REPORT OF INDEPENDENT PUBLIC ACCOUNTANTS

To the Board of Directors and Stockholders of

Genomic Solutions Inc.:

      We have audited the accompanying consolidated balance sheets of GENOMIC SOLUTIONS INC. (a Delaware corporation) AND SUBSIDIARIES as of December 31, 2000 and 1999, and the related consolidated statements of operations, stockholders’ equity (deficit) and cash flows for each of the three years in the period ended December 31, 2000. These financial statements are the responsibility of the Company’s management. Our responsibility is to express an opinion on these financial statements based on our audits.

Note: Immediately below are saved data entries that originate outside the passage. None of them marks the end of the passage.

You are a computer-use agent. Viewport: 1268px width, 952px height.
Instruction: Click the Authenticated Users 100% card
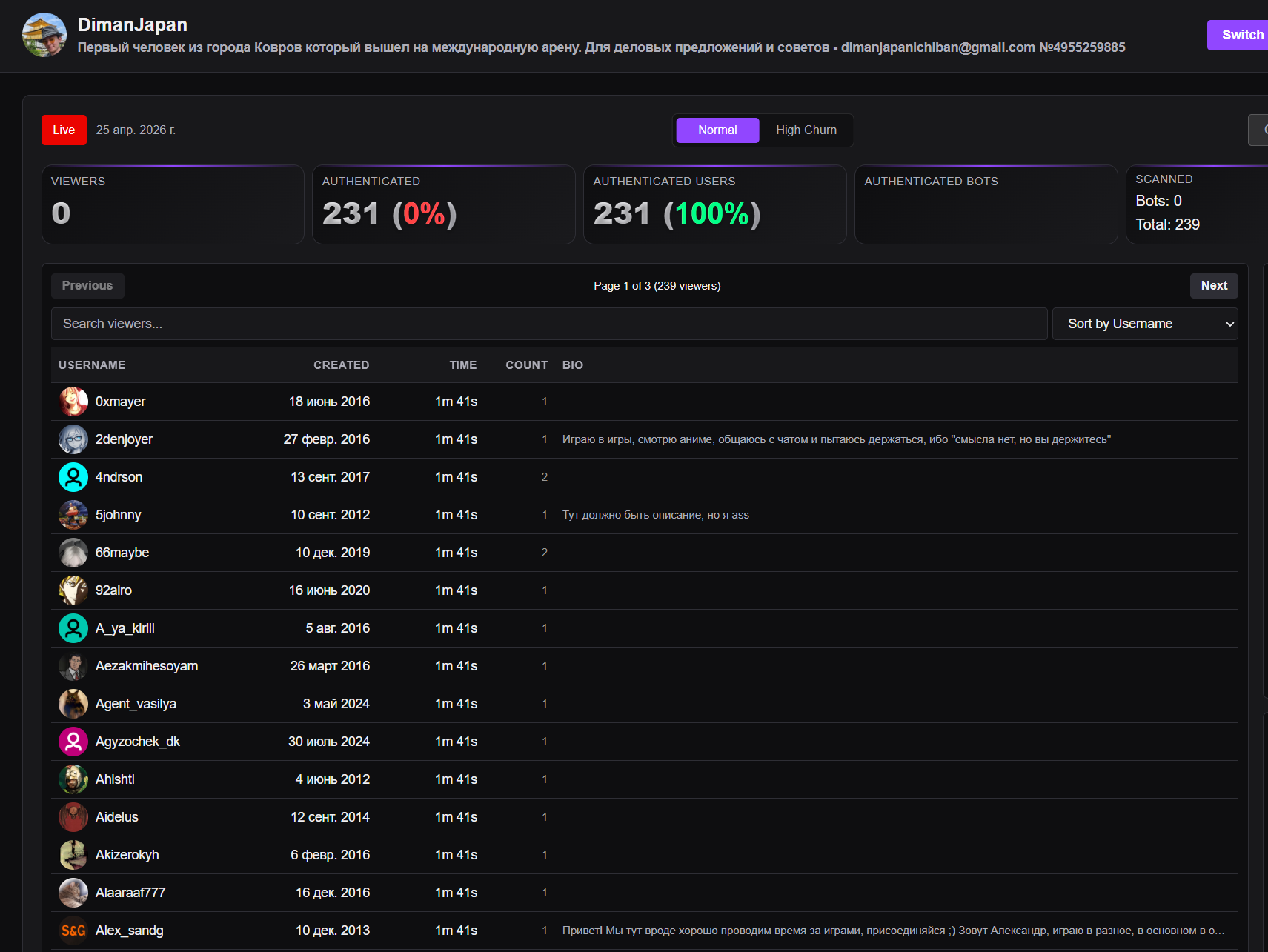tap(714, 204)
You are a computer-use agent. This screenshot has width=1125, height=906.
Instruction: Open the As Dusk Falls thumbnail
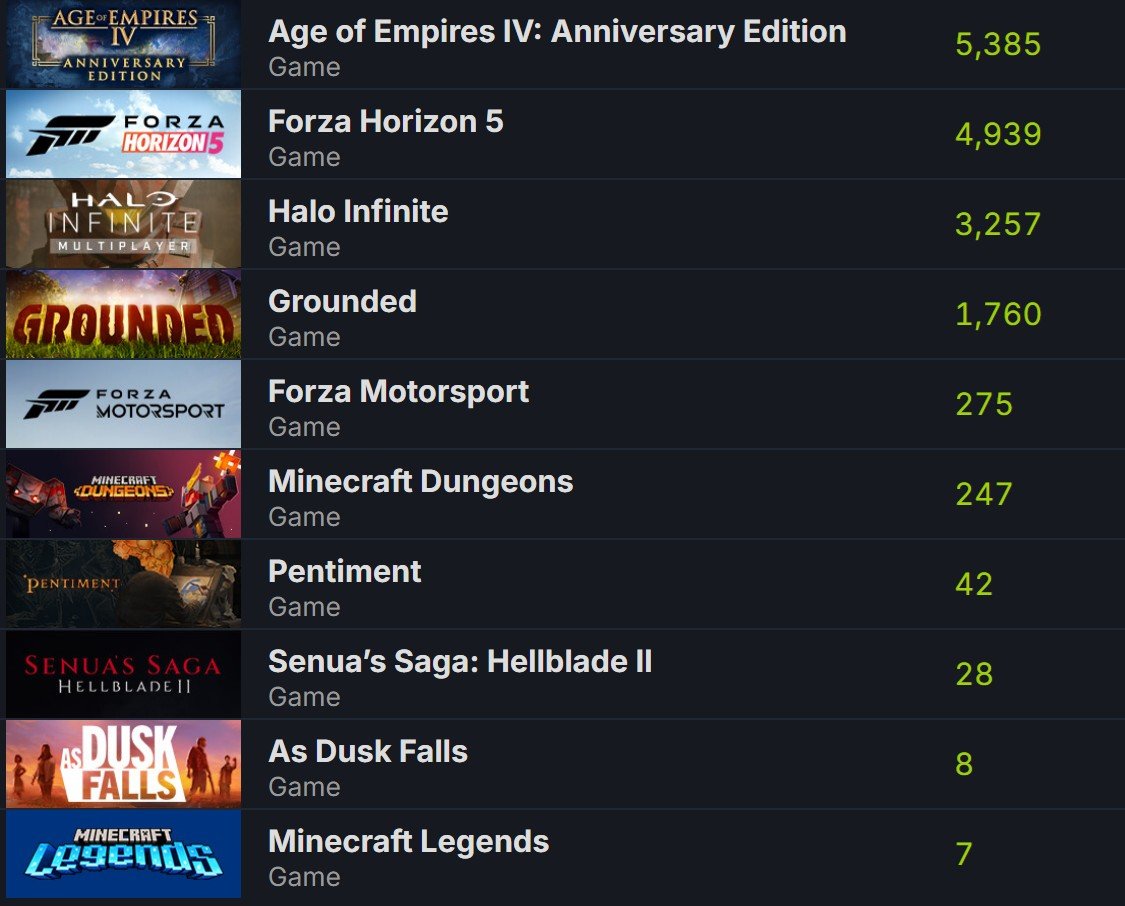(123, 764)
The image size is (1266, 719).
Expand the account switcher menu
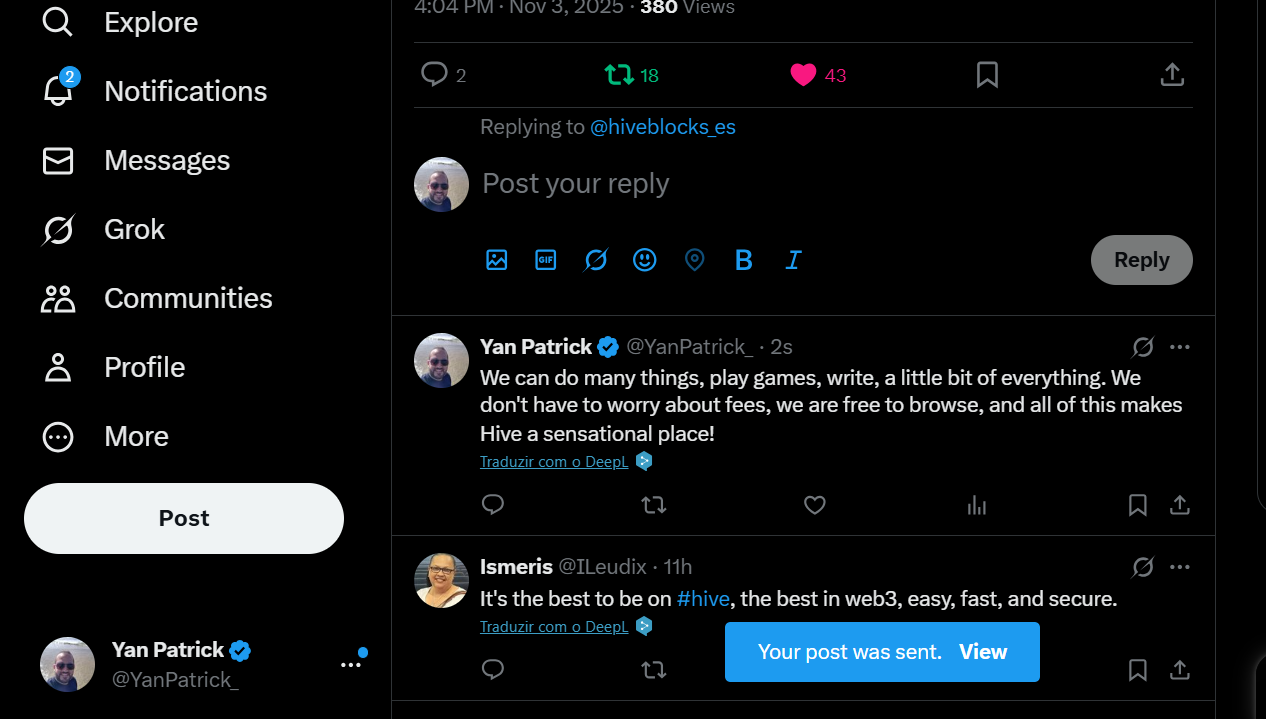pos(350,664)
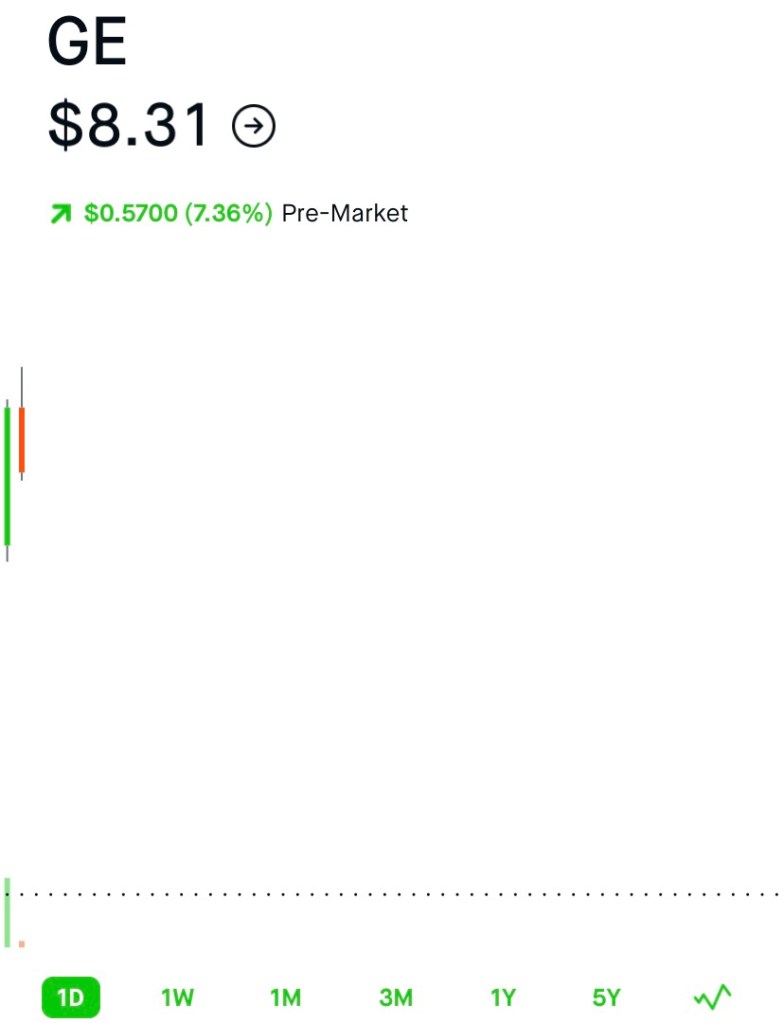
Task: Show the 1M chart range
Action: tap(285, 997)
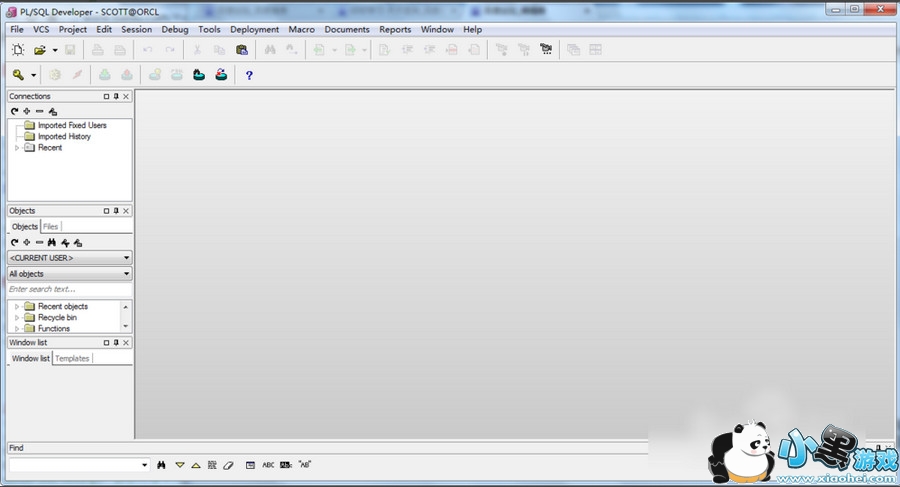Toggle the quoted "AB" match option in Find bar

305,465
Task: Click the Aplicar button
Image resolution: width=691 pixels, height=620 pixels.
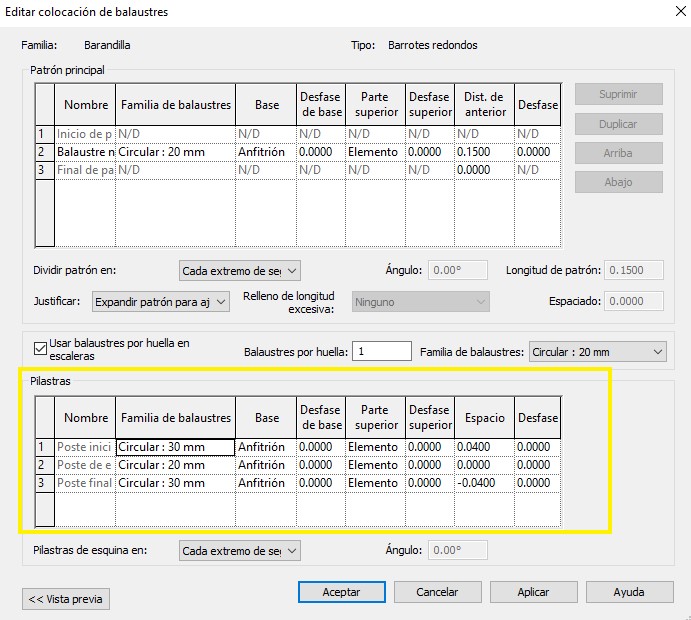Action: click(533, 592)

      We conducted our audits in accordance with auditing standards generally accepted in the United States. Those standards require that we plan and perform the audit to obtain reasonable assurance about whether the financial statements are free of material misstatement. An audit includes examining, on a test basis, evidence supporting the amounts and disclosures in the financial statements. An audit also includes assessing the accounting principles used and significant estimates made by management, as well as evaluating the overall financial statement presentation. We believe that our audits provide a reasonable basis for our opinion.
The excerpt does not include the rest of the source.